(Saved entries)

----------

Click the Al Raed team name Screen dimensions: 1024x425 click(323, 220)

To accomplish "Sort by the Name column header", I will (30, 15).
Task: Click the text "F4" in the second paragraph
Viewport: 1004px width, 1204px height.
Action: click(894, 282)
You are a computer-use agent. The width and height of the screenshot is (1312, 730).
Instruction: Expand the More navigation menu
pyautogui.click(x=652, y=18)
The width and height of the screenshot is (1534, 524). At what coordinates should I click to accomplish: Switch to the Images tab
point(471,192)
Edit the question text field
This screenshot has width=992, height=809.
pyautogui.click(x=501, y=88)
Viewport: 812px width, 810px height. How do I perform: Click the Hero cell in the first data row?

----------

* [Problem details]:
Your answer must consist only of the lines from the one containing "The width and height of the screenshot is (1534, 524)." through the last line of the data above, both included, exactly as written.

* [Response]:
The width and height of the screenshot is (1534, 524). At what coordinates should I click to accomplish: Switch to the Images tab
point(471,192)
Edit the question text field
This screenshot has width=992, height=809.
pyautogui.click(x=501, y=88)
Viewport: 812px width, 810px height. How do I perform: Click the Hero cell in the first data row?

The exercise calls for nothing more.